= Task description =
Locate the line that contains "[Pin on Pinterest] (80, 553)" in the entries below. Retype it and all following lines through the final one, character for character.

- Opening Delimiter -

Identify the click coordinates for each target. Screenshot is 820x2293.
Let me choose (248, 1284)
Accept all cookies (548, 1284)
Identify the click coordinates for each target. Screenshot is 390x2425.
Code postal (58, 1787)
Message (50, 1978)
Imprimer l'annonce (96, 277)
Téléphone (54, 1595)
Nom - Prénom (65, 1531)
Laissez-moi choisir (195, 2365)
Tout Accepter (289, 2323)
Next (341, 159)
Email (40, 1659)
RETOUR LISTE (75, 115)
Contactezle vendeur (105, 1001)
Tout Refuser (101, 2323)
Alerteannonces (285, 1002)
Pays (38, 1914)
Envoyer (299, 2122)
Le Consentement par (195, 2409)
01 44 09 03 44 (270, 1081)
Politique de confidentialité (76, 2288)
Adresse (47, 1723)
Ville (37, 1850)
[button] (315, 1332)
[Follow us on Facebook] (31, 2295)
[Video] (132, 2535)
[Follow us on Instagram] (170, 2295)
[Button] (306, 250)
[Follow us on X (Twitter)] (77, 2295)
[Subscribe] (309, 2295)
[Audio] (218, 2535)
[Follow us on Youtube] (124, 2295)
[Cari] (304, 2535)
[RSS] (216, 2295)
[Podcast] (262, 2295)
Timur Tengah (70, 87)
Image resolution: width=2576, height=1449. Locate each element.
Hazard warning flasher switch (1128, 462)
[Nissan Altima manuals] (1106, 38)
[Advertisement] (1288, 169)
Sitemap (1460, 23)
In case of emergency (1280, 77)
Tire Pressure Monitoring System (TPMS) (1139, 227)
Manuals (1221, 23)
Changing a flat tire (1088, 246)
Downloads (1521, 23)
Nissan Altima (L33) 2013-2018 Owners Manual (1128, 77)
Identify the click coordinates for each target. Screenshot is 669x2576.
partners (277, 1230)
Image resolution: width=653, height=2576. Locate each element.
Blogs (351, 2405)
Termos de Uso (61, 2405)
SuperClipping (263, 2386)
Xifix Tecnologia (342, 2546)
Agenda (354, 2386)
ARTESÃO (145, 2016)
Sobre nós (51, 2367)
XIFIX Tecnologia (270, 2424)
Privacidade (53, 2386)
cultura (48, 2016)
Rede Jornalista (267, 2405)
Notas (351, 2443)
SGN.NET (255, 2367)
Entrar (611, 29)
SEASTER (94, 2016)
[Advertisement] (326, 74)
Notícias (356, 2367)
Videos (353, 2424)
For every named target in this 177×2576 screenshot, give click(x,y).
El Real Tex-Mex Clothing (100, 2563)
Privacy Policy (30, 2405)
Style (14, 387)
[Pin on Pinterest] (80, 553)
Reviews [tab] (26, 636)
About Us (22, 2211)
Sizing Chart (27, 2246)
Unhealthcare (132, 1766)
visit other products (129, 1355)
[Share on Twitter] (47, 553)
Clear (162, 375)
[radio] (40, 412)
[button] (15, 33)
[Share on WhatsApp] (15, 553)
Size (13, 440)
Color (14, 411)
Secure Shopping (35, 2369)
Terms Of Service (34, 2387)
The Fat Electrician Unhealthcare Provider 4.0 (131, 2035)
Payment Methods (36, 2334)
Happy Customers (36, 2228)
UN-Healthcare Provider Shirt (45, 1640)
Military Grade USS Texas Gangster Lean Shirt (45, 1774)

- Closing Delimiter -

= Answer for the task =
[Pin on Pinterest] (80, 553)
Reviews [tab] (26, 636)
About Us (22, 2211)
Sizing Chart (27, 2246)
Unhealthcare (132, 1766)
visit other products (129, 1355)
[Share on Twitter] (47, 553)
Clear (162, 375)
[radio] (40, 412)
[button] (15, 33)
[Share on WhatsApp] (15, 553)
Size (13, 440)
Color (14, 411)
Secure Shopping (35, 2369)
Terms Of Service (34, 2387)
The Fat Electrician Unhealthcare Provider 4.0 (131, 2035)
Payment Methods (36, 2334)
Happy Customers (36, 2228)
UN-Healthcare Provider Shirt (45, 1640)
Military Grade USS Texas Gangster Lean Shirt (45, 1774)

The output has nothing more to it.